To resume a scrape from the last successful batch, invoke the resume_scrape() instead of start_one_scrape().
Create a json file and populate it with company_codes and company_names (see '../scraper/Industry/Financials' for example). Run the start_multiple_scrapes() instead of start_one_scrape(). You can also adopt the same approach to use multiple chrome sessions to scrape multiple companies in each session. Each instance of main.py will use a different company_list and facebook accounts.
- Note that you may need to solve the captchas that appear on each login. Fresh glassdoor accounts less prone to Captcha verification on login.
- Modify the FILE_PATH variable in main.
View README.md file in hadoop_analysis folder to see how data sets can be analyzed.
Copy the entire folder in eclipse in the VM. Before you export, ensure that the input and output folders are correct. Chanage the path according to your own needs. Otherwise, leave it as it is and export as a .Jar file. Once the jar file has been compiled. Scp the jar file to the big hadoop cluster.
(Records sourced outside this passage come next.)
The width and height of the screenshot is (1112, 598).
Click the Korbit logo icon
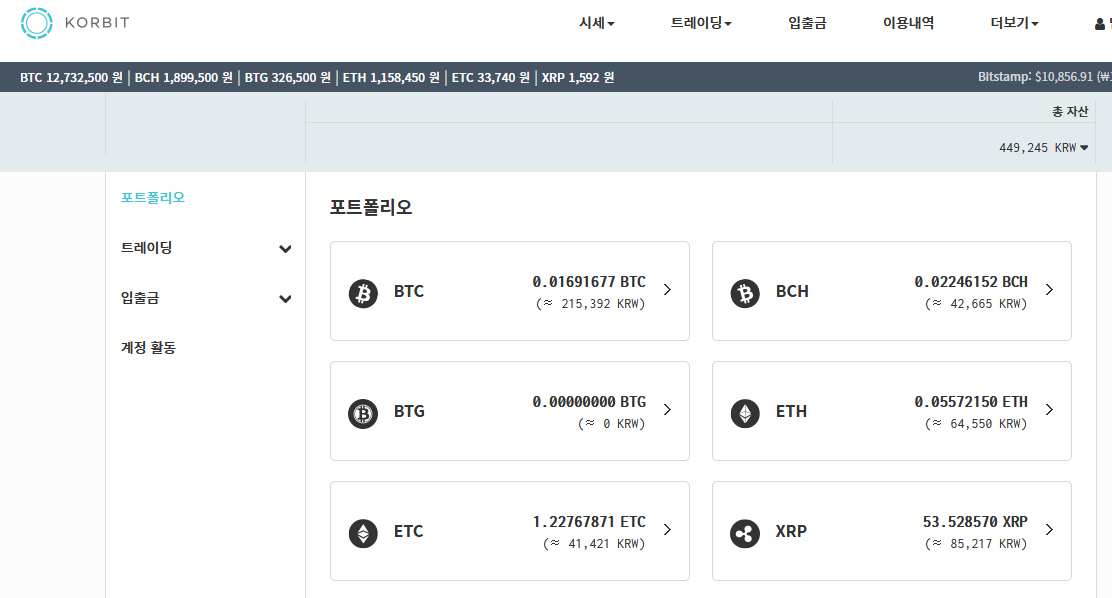pos(37,23)
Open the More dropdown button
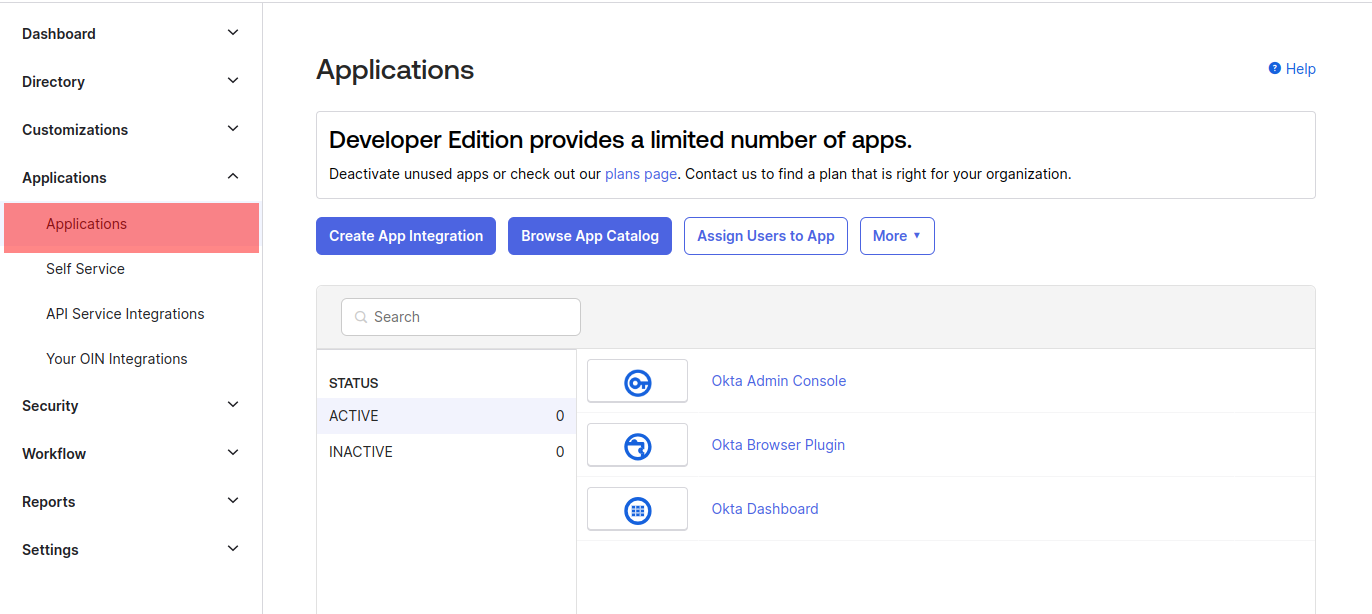The image size is (1372, 614). [x=896, y=236]
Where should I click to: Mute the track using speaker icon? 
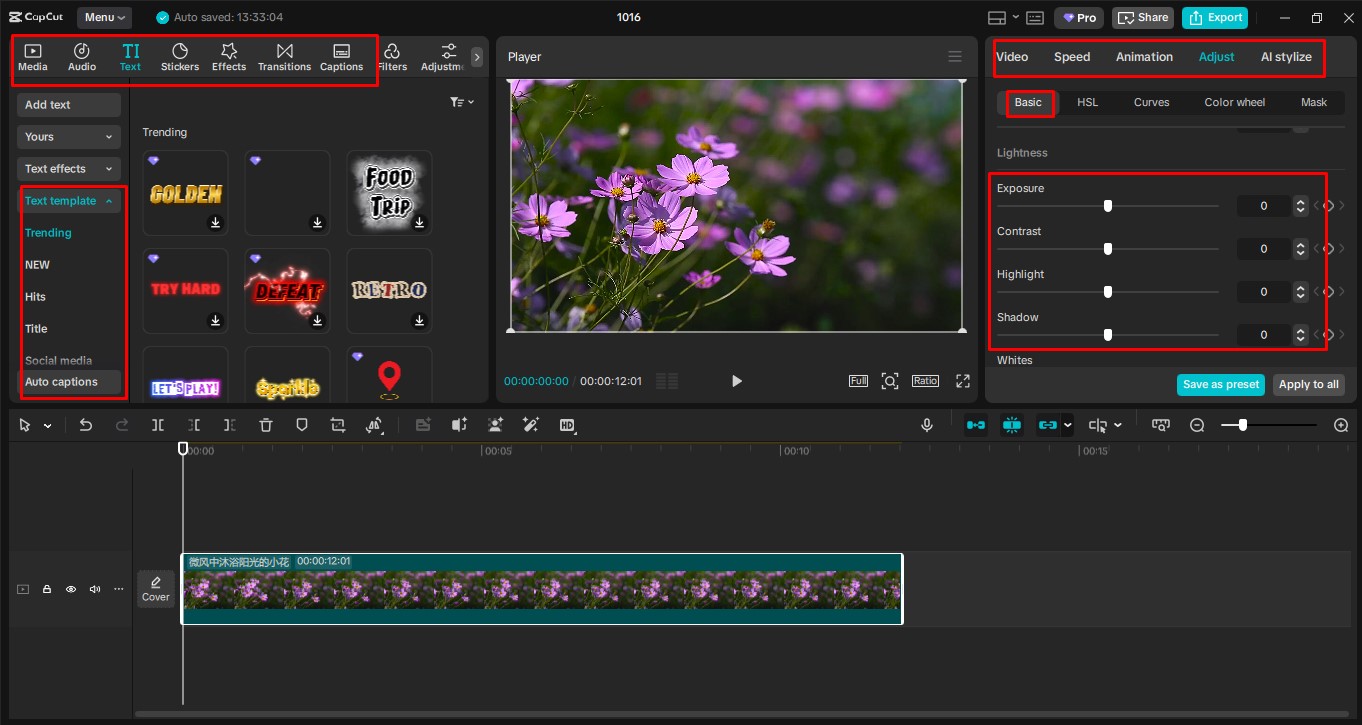[x=95, y=589]
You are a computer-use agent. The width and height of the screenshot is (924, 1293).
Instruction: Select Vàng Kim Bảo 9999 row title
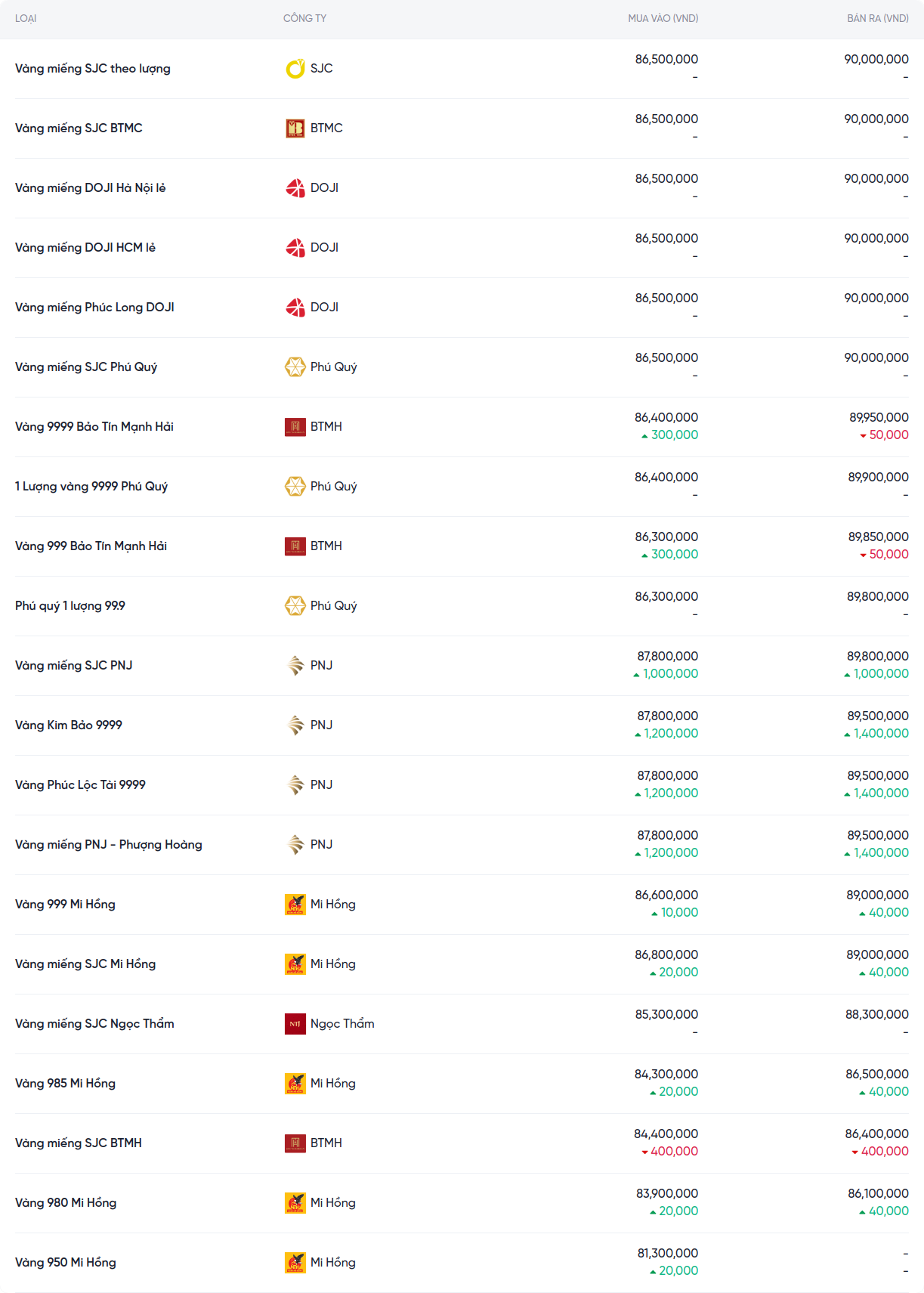pyautogui.click(x=69, y=725)
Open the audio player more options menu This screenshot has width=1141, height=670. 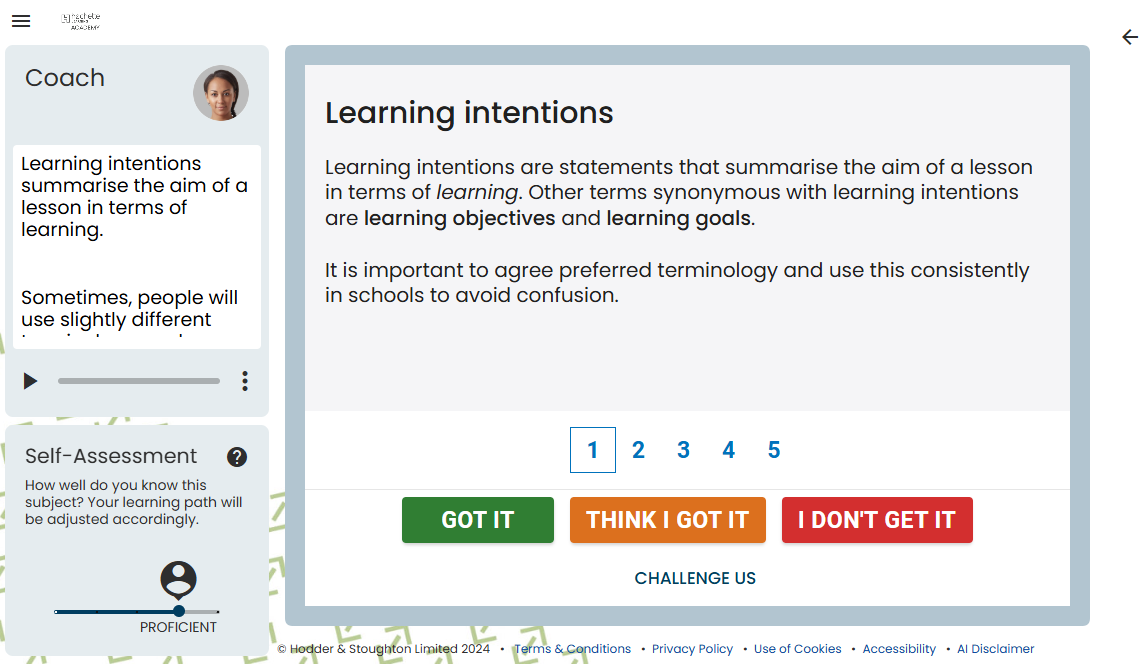(245, 381)
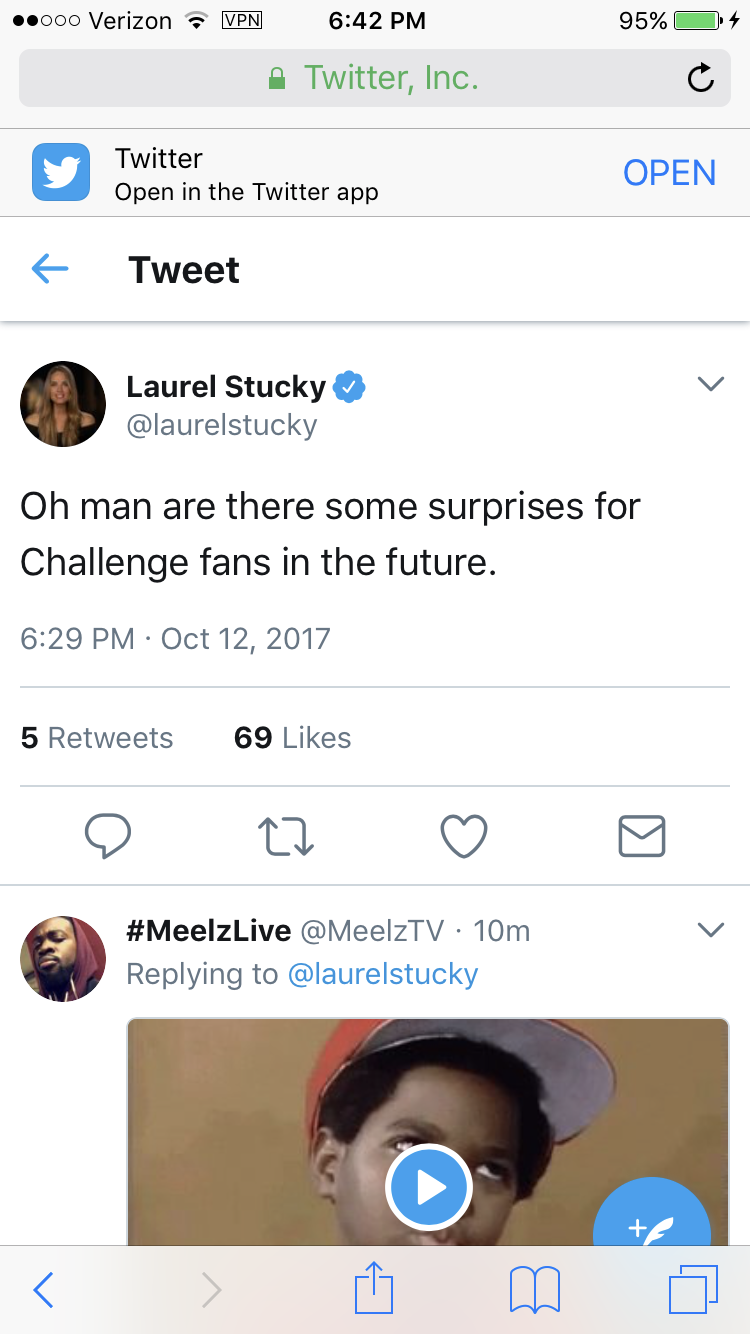Screen dimensions: 750x1334
Task: Open Safari bookmarks book icon
Action: (535, 1290)
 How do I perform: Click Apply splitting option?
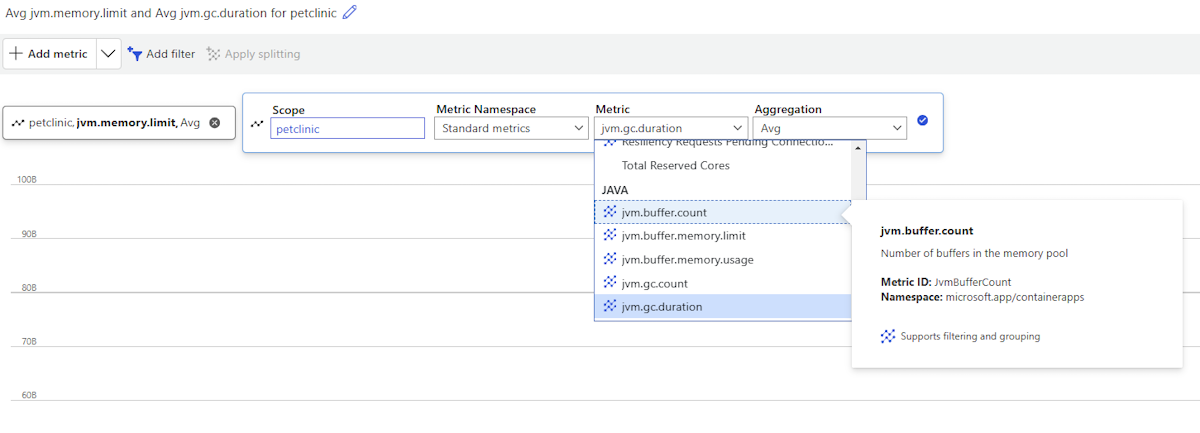[x=253, y=54]
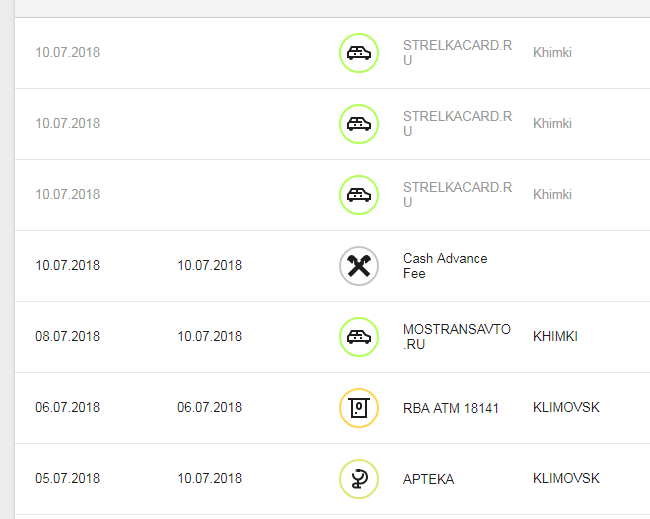650x519 pixels.
Task: Select the MOSTRANSAVTO.RU car transport icon
Action: [x=359, y=337]
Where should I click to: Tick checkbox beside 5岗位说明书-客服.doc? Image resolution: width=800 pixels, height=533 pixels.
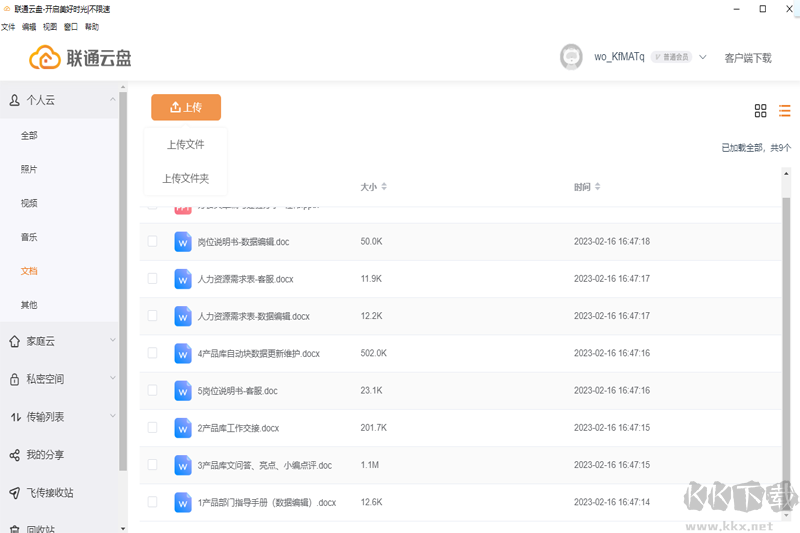152,390
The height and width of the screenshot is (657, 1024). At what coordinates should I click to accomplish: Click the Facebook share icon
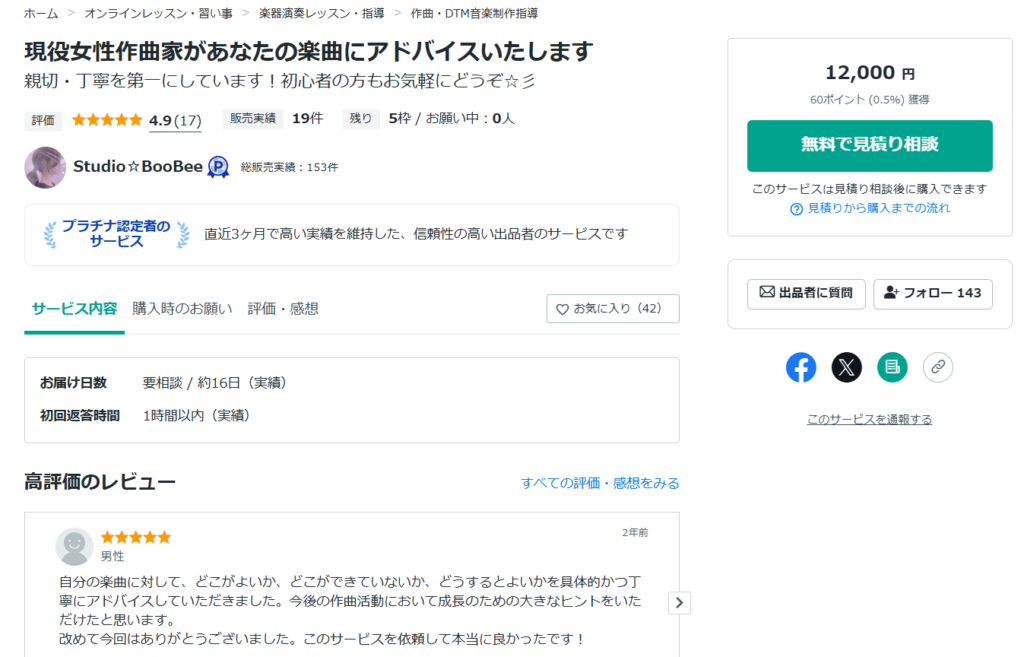click(x=801, y=367)
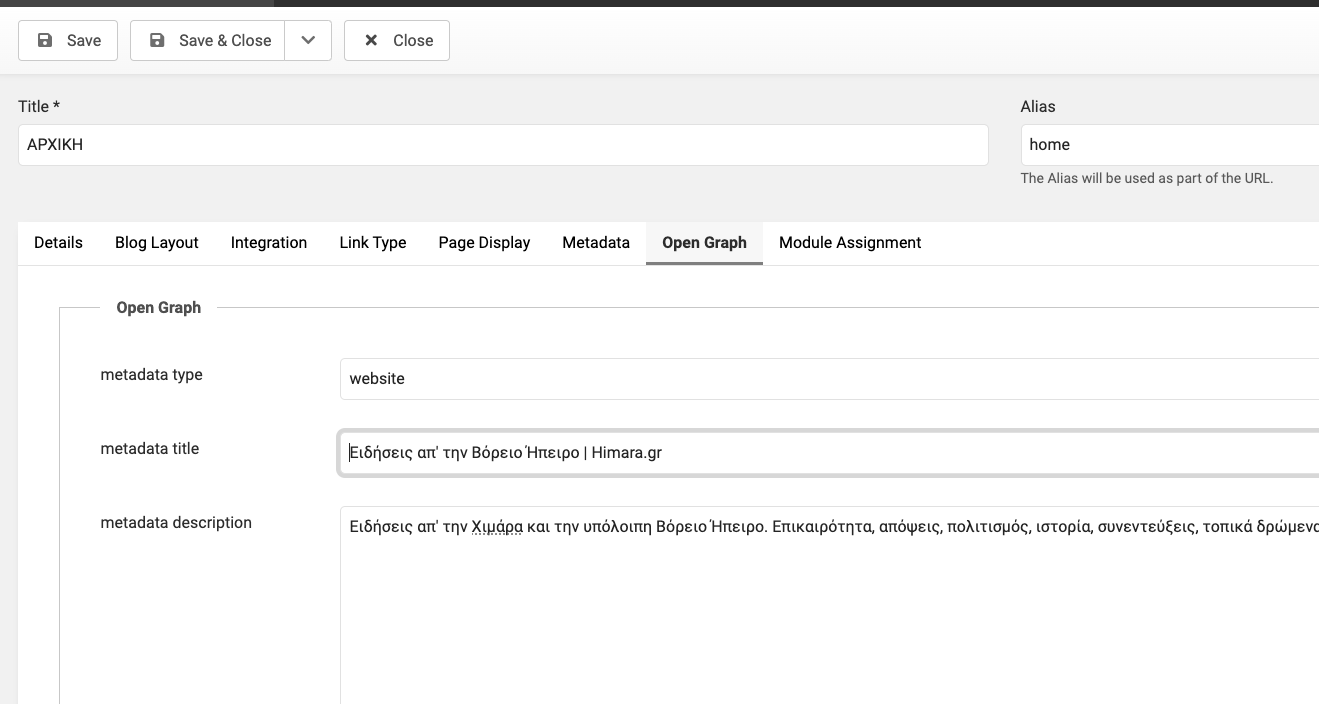Open the Blog Layout tab
Screen dimensions: 1319x704
coord(156,243)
- Command: scp -r <user@IPaddress:/home/user/>
There are 3 .jar files inside the JAR folder. To use them, use the command specified above to send them to the big hadoop cluster
Ensure that the company that you want to analyze is in a folder called "Materials". Note that the analysis can only be done 1 company at a time so ensure there is only 1 company folder inside the "Materials" folder. Here is the command to scp your codes from your main machine to the big hadoop cluster.
- Command: scp -r <user@IPaddress:/home/user/>
Next, Put the folder into the hadoop file system.
- Command: hadoop fs -put Materials /user/username/
Check the codes for the input and output file path. Below are the 3 different sets of directories you will need. To run word count analysis
- hadoop fs -mkdir /user/username/wordcount/
- hadoop fs -mkdir /user/username/wordcount/output
To run rating count analysis
- hadoop fs -mkdir /user/username/ratingcount/
- hadoop fs -mkdir /user/username/ratingcount/output
To run sentiment count analysis
- hadoop fs -mkdir /user/username/sentimentcount/
- hadoop fs -mkdir /user/username/sentimentcount/output
Once all the set up above has been done, use the commands below to run the jar files.
To run Word count .jar
- hadoop jar WordCountAnalysis.jar WordCountAnalysis
To run rating count .jar
- hadoop jar RatingCountAnalysis.jar RatingCountAnalysis
To run sentiment count .jar
- hadoop jar SentimentCountAnalysis.jar SentimentCountAnalysis
Once the Mapreduce process is finished. Write one of the 3 commands to view the output
Word Count output
- command: hadoop fs -cat /user/username/wordcount/output/part-r-00000
Rating Count output
- command: hadoop fs -cat /user/username/ratingcount/output/part-r-00000
Sentiment Count output
- command: hadoop fs -cat /user/username/sentimentcount/output/part-r-00000
Follow all ths steps above to carry out the different processes on a single company file.
- Note: If you want to run MapReduce for other companies, insert the company folder into the Materials folder into the Materials folder and scp the folder into the big hadoop cluster and run the entire process again.
pip install flask , pip install wordcloud
To run the website run visualization.py under 2107Hadoopflask folder.